Key Takeaways
- Beyond Meat’s Q4 2025 earnings release is scheduled for Tuesday, March 31, after market hours, postponed from March 25 following disclosure of “material weaknesses” in financial reporting controls.
- Analyst consensus calls for approximately $63 million in quarterly revenue, representing an 18% decline year-over-year, alongside an anticipated per-share loss of $0.10.
- The options market indicates exceptional volatility expectations, with a 30% price movement in either direction post-report — significantly exceeding the company’s historical 7–10% earnings reaction range.
- The plant-based protein company faces a Nasdaq minimum bid price deficiency notice after trading under $1 for 30 consecutive trading days, with a compliance deadline of August 31, 2026, potentially forcing a reverse stock split.
- Major institutional investors substantially increased their stakes in Q4, including Geode Capital Management (up 445%), Charles Schwab (up 497%), and Virtu Financial (up 670%), bringing total institutional ownership to 52.48%.
The company that once captivated growth investors as a plant-based revolution pioneer now finds itself trading as a penny stock facing critical scrutiny ahead of a high-stakes quarterly report.
The alternative protein manufacturer is set to unveil its fourth quarter 2025 financial results following Tuesday’s closing bell on March 31. Initially slated for March 25, the earnings announcement was postponed after Beyond Meat disclosed significant deficiencies in its internal financial oversight mechanisms. This revelation independently triggered investor concern before any numbers were released.
Street consensus projects quarterly sales near $63 million, though the company has already preannounced softer preliminary results — internal guidance suggests Q4 revenue closer to $61 million. This shortfall relative to analyst projections indicates persistent demand challenges. Full-year revenue is forecast to decline approximately 10% to $275 million.
The anticipated per-share loss of roughly $0.10 would represent meaningful improvement from the $0.65 loss recorded in the comparable year-ago period. This narrowing deficit stands as one of few positive data points investors can identify ahead of Tuesday’s disclosure.
On March 16, the company announced it would delay its annual Form 10-K submission to conduct additional inventory assessments. Mizuho Securities analyst John Baumgartner, maintaining an Underperform rating with a $1 price objective, flagged this development as particularly concerning. He highlighted deteriorating demand fundamentals across core geographic markets and noted intensifying competitive pressures in the protein beverage category where Beyond Meat is attempting expansion.
The overall analyst community remains predominantly negative on the stock. BYND currently carries six Sell ratings and two Hold ratings, with no Buy recommendations. The average price target sits at $1.70 — notably above current trading levels. Weiss Ratings maintained its “sell (e+)” assessment in a January update.

-----

§ QUESTIONS ON THE MATERIAL:
[A] Answer these about the Beyond Meat earnings article:
(i) What date was the earnings announcement first set for?
(ii) What Q4 revenue does the company's internal guidance suggest?
(iii) How many Sell ratings does BYND currently carry?
[B] Write the next few paragraphs of the Beyond Meat earnings article, picking up after its last sentence.

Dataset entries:

-----

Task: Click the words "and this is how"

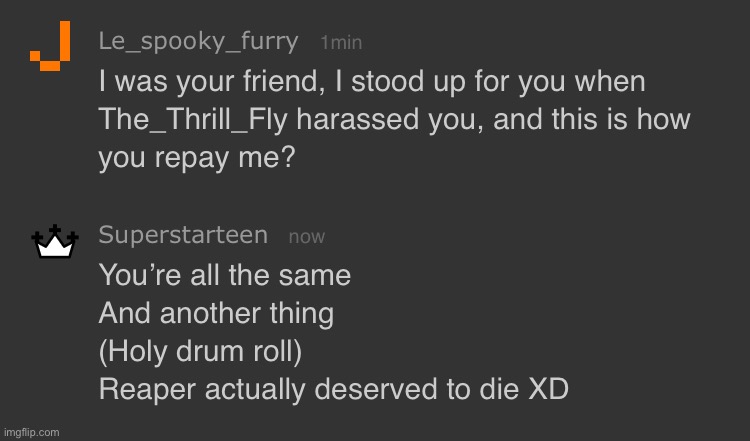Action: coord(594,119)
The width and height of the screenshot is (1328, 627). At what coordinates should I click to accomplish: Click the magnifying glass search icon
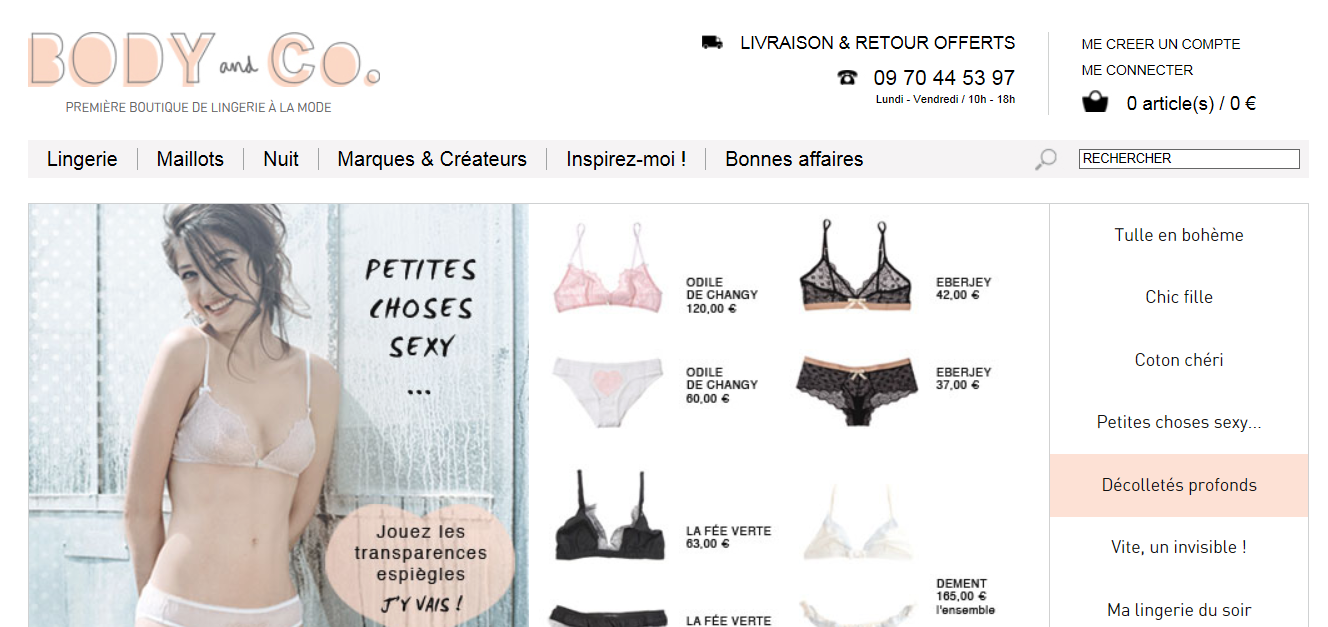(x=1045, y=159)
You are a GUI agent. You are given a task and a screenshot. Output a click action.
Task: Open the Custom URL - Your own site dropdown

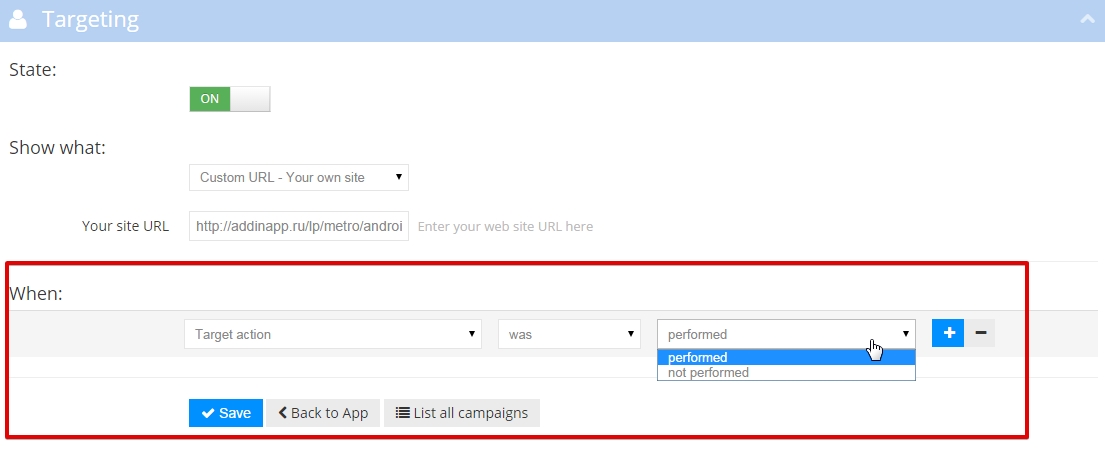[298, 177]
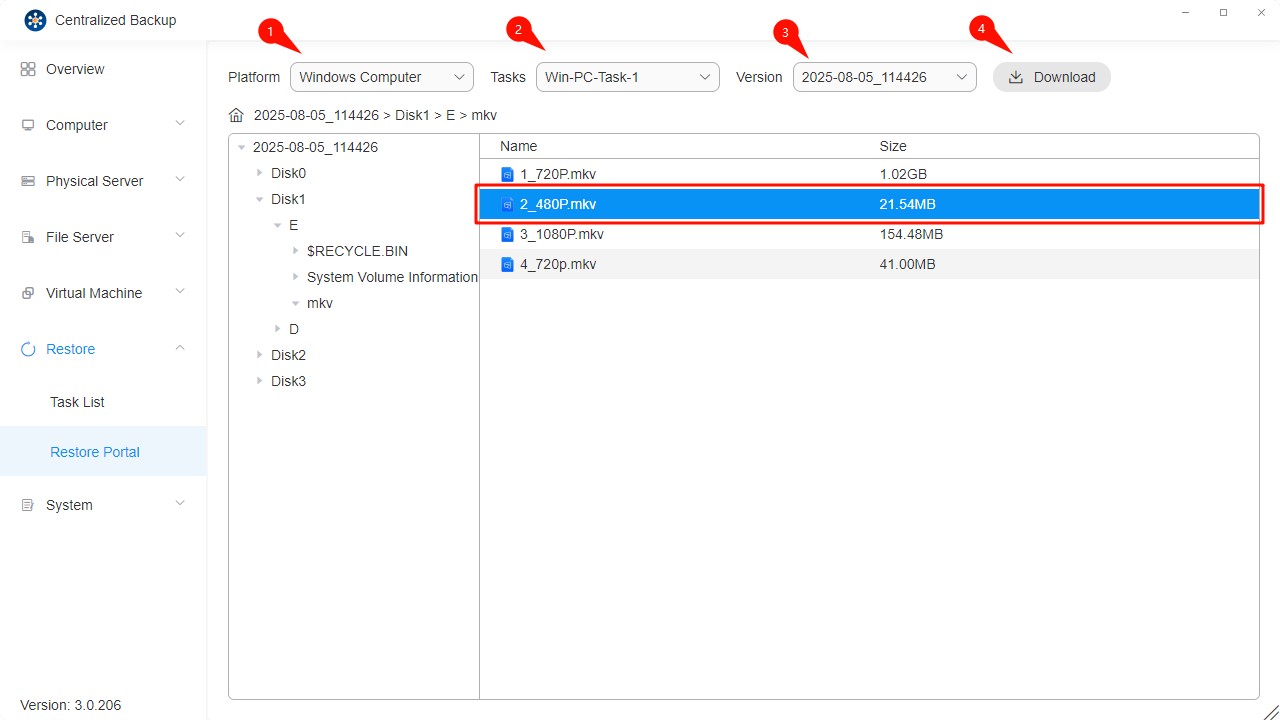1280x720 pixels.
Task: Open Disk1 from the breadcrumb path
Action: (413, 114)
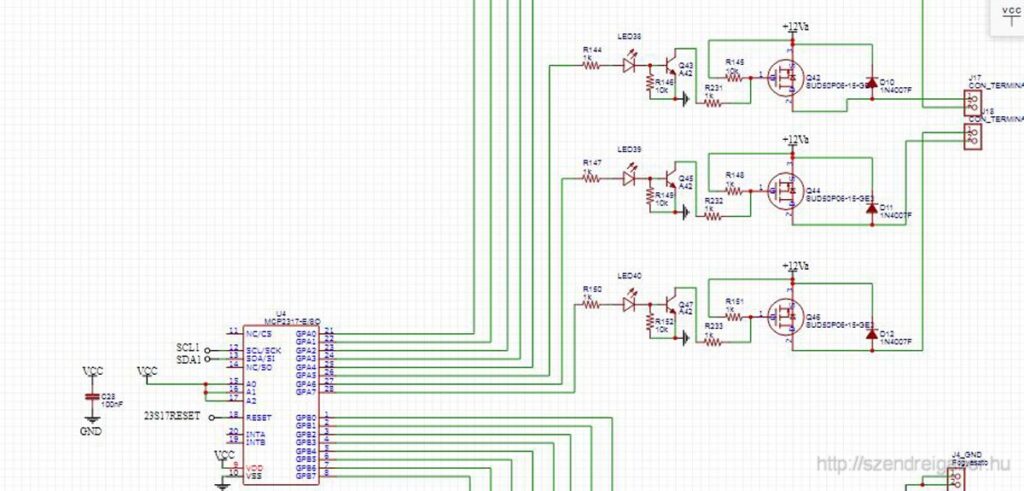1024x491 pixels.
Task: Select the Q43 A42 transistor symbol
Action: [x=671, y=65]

-----

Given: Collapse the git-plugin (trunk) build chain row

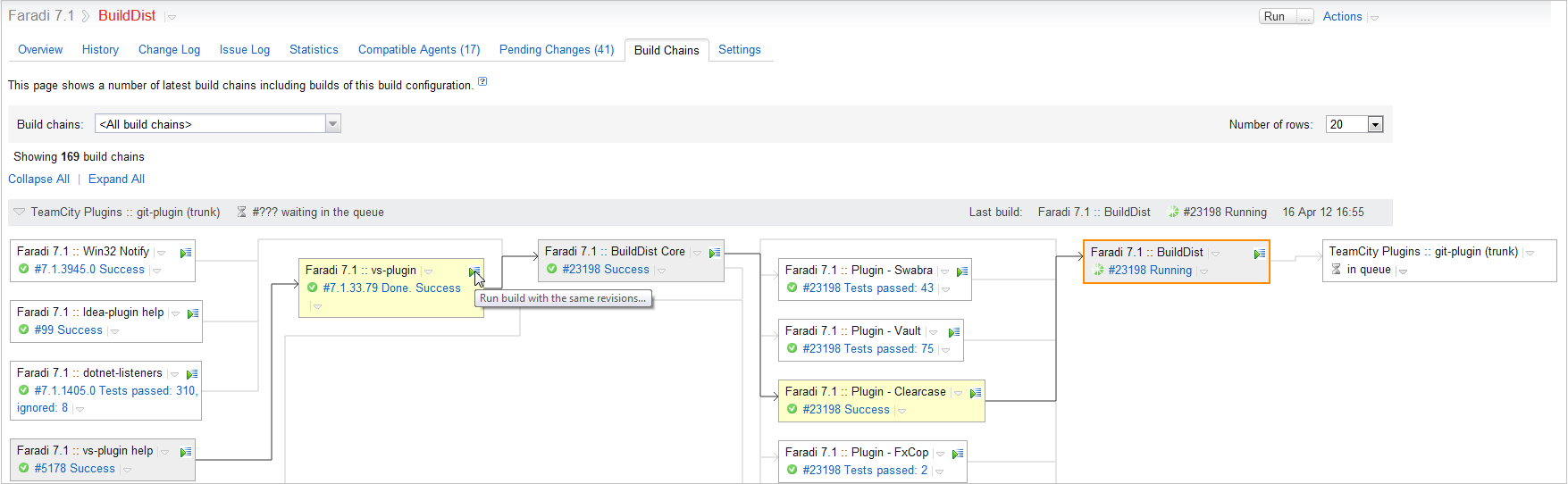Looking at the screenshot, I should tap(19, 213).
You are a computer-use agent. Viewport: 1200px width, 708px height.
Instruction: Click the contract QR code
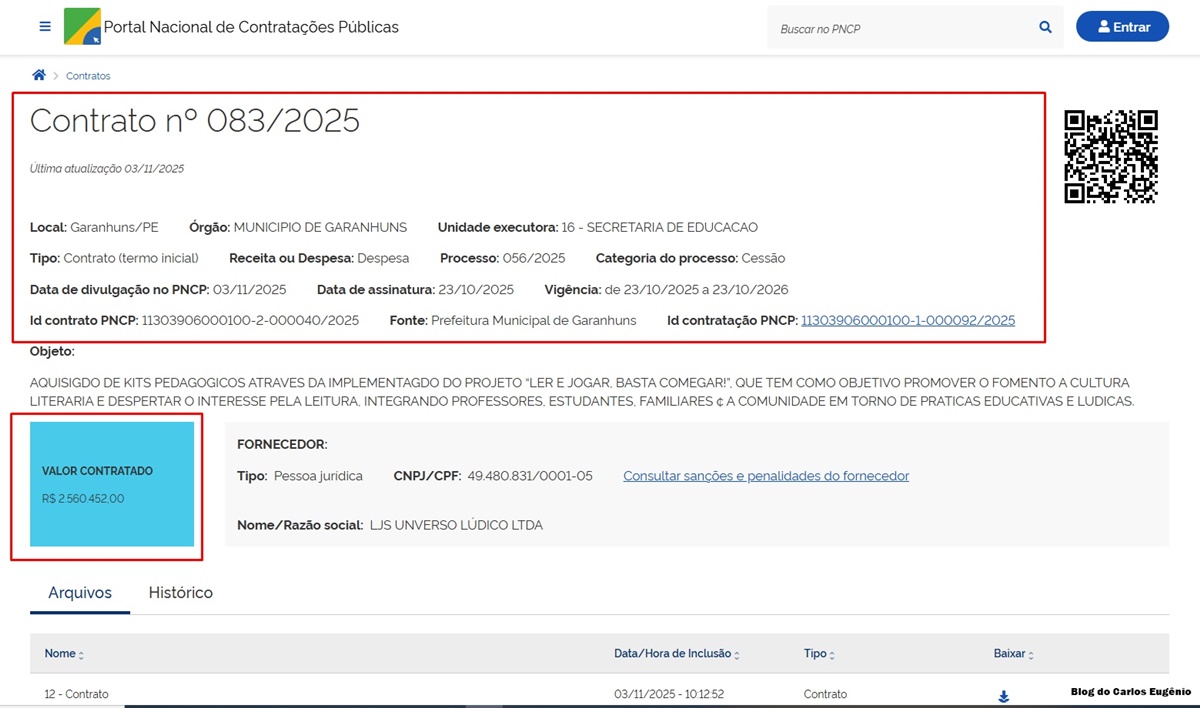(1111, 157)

-----

§ RESPONSES FOR EACH TASK:
[A]
(i) March 25
(ii) About $61 million
(iii) Six

[B]
Compliance Crisis and the Nasdaq Countdown
Beyond the quarterly financial results, the company confronts an existential regulatory challenge. Beyond Meat has been issued a Nasdaq Stock Market deficiency notice following 30 consecutive business days with a closing bid price below the required $1.00 minimum. The exchange has granted the company until August 31, 2026, to regain compliance by sustaining a closing bid at or above $1.00 for a minimum of ten consecutive trading days. Failure to meet this requirement would likely necessitate a reverse stock split to artificially boost the share price.
Shares have plummeted approximately 77% over the trailing twelve-month period. The stock’s 50-day simple moving average rests at $0.78, while its 200-day moving average sits at $1.28 — both technical indicators remain substantially above current price levels, signaling persistent downward momentum.
Derivatives Trading Points to Exceptional Volatility
Options market participants are anticipating an extraordinary 30% price swing in either direction following the earnings announcement. This implied volatility level represents three to four times Beyond Meat’s standard post-earnings movement range of 7–10%.
Applied to the current share price near $0.65, a 30% movement would establish a potential trading range between approximately $0.46 on the downside and $0.85 on the upside. The lower boundary would bring BYND perilously close to its all-time low of $0.50.
Paradoxically, certain sophisticated institutional investors have been aggressively accumulating shares despite the negative sentiment. Geode Capital Management expanded its holdings by 445% during the fourth quarter, Charles Schwab Investment Management increased its position by 497%, and Virtu Financial boosted its stake by 670%. Collectively, institutional investors now control approximately 52.48% of outstanding shares.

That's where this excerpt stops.